Sono giorni di fuoco nel dibattito pubblico attorno al tema della natalità.
In questi giorni è uscito il report 2023 di Save The Children dal titolo “Le equilibriste: la maternità in Italia nel 2023” e la fotografia che ci riporta è davvero desolante. Non tanto per il numero esiguo di nascite (che chi scrive ritiene possa essere un “non problema” dal momento che a livello mondiale non sembra che la popolazione sia in via di estinzione — se non per gli effetti della crisi climatica) quanto per le condizioni retrograde in cui si ritrovano le donne che decidono di diventare madri in questo Paese.
Un elemento che non stupisce, perché in questo Paese è difficile essere donna in generale e, al di là della retorica non si è in grado di andare mai, neanche quando si parla di maternità.
Se il problema è tanto più evidente nella narrazione della destra oggi al Governo e in questi giorni impegnata in fantomatici quanto ridicoli Stati Generali della Maternità (mentre forse non sarà in grado di sfruttare i fondi del PNRR a disposizione per l’implementazione dei nidi, ma hey, che razza di madre sei se vuoi parcheggiare tuo figlio all’asilo?), non è certo da meno a sinistra dove ancora si fatica a definire l’aborto un diritto e non una tragedia e la genitorialità una scelta. Sì, “genitorialità”, perché sarebbe ora e tempo di utilizzare in modo più appropriato questa parola invece del tanto caro quanto abusato termine “maternità”, quando parliamo di famiglie.

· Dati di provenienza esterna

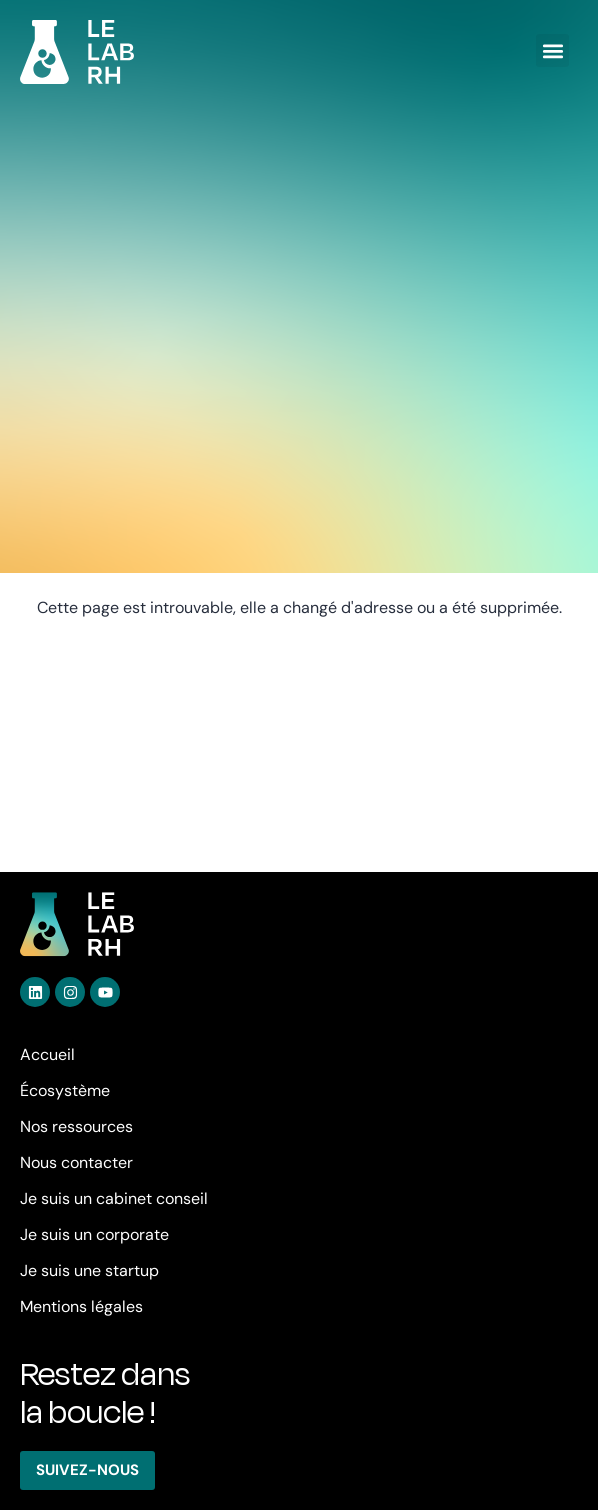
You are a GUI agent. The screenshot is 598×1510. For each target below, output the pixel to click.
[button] (552, 50)
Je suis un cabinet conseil (114, 1198)
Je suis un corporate (94, 1234)
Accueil (47, 1054)
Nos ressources (76, 1126)
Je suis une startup (89, 1270)
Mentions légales (81, 1306)
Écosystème (65, 1090)
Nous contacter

Riconoscere che le famiglie possono essere varie e diverse, famiglie di madri, padri, famiglie monogenitoriali, famiglie allargate, fatte da genitori biologici o genitori adottivi, fatte da legami di sangue o legami di affetto e che l’unico vero discrimine è l’assunzione di responsabilità che liberamente una o più persone si assumono nei confronti di bambini e bambine desiderati.
Ma è proprio la voglia di assumersi delle responsabilità verso il Paese e verso il futuro il grande assente, non solo nella narrazione pubblica di scelte decisamente private, ma soprattutto nella politica.

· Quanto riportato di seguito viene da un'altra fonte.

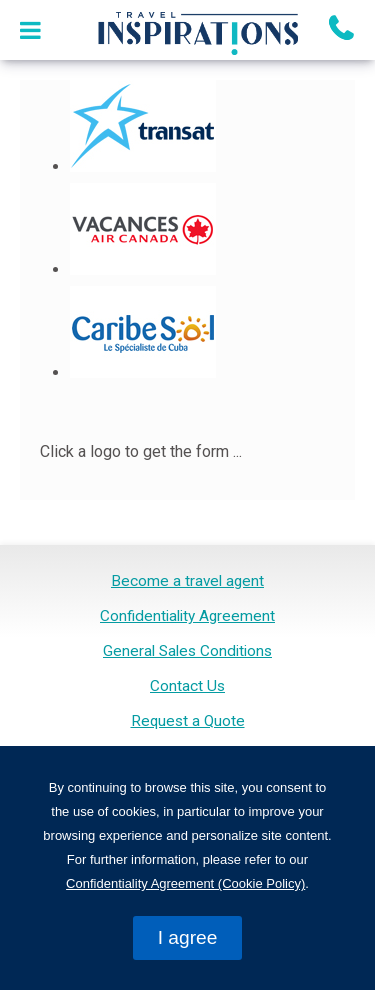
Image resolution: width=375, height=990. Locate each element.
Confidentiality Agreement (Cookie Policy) (185, 883)
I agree (188, 937)
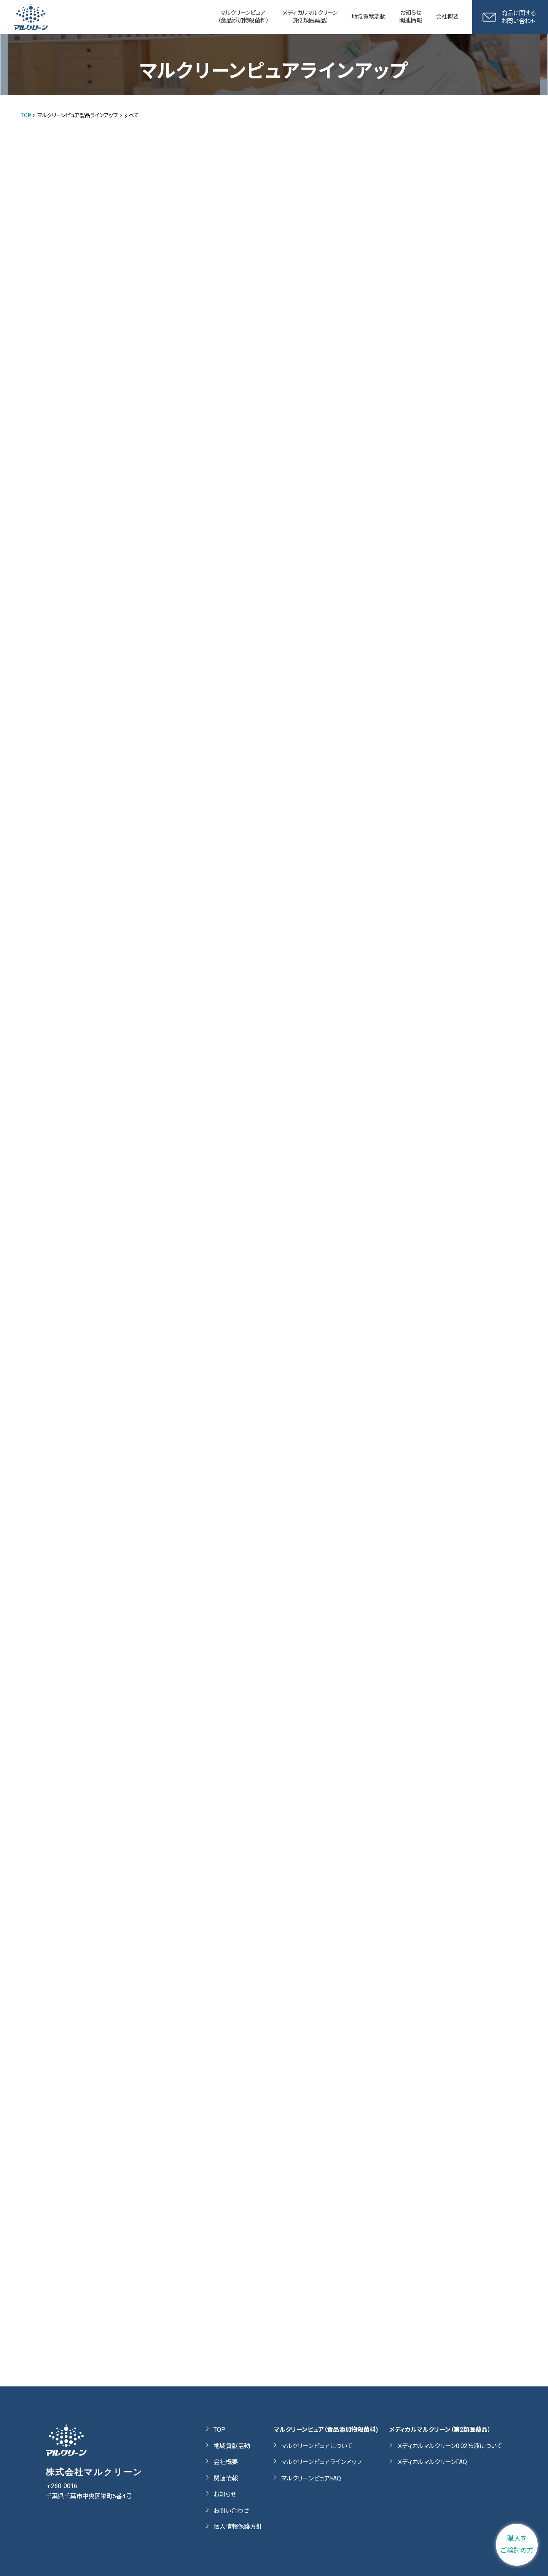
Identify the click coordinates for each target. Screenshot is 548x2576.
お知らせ (224, 2494)
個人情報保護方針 (237, 2526)
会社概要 (225, 2462)
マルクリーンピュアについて (317, 2446)
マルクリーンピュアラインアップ (321, 2462)
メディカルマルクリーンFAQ (432, 2462)
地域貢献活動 (231, 2446)
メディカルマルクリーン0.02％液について (449, 2446)
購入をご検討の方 (517, 2544)
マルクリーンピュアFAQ (311, 2478)
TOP (219, 2429)
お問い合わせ (231, 2510)
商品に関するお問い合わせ (510, 17)
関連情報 (225, 2478)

E allora, anzichè fare scelte concrete per sostenere chi decide di avere un figlio/a, per tutelare i bambini e le bambine che già ci sono, e per offrire delle prospettive a chi cerca di vivere una vita onesta tra precarietà e disuguaglianze crescenti, via a parlare di sostituzione etnica, a sbattere in prima pagina la notizia di neonati affidati alle culle per la vita, a ostacolare le interruzioni di gravidanza e a continuare a negare una sana e inclusiva educazione sessuale.

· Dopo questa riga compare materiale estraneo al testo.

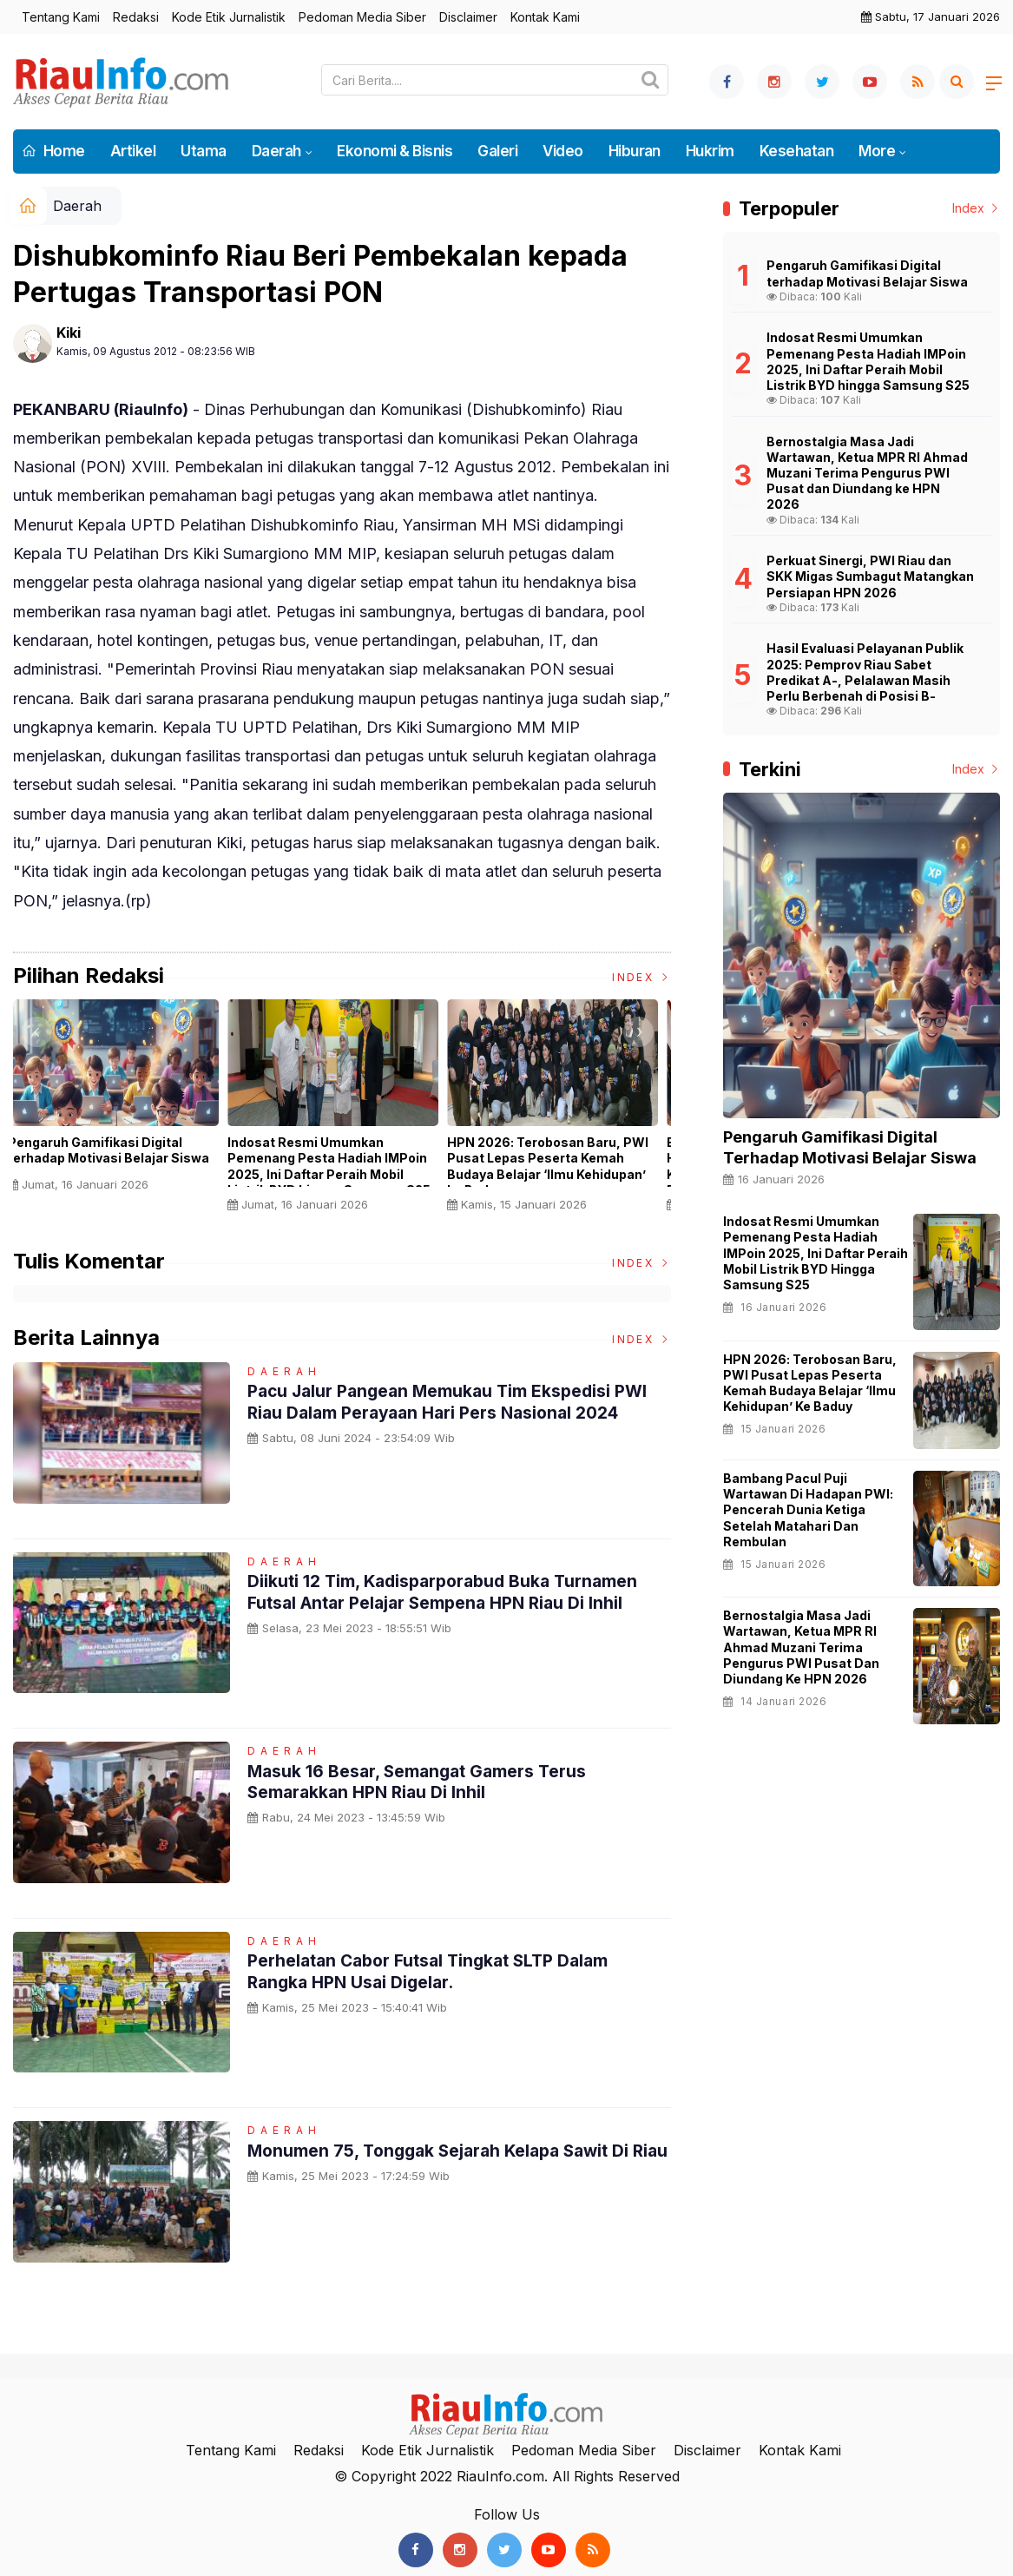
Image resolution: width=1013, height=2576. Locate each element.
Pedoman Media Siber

A farne le spese, ça va sans dire, sono in primo luogo le donne, incatenate al ruolo di madre o costrette — come appunto titola il rapporto di Save the Children — a fare le equilibriste se vogliono tenere in piedi il ruolo di genitrici con quello di lavoratrici, seguite a ruota naturalmente dalle persone queer a cui il diritto alla genitorialità è proprio addirittura negato.
Anche il nuovissimo e sbandierato ulteriore mese di congedo all’80% di cui la Premier parla (e che attualmente esiste solo sulla carta) altro non è che un elemento in più per incatenare le donne al ruolo di madri, perché i padri ne sono esclusi. Loro devono continuare ad essere i breadwinner, detentori dei precetti, anche loro in fondo tristemente incatenati all’idea che “se non fai il bravo lo dico a papà quando torna così ti punisce”.
E insomma, il soffitto di cristallo care donne lo sfondiamo un’altra volta, almeno finchè la premier assomiglia a un’ape regina.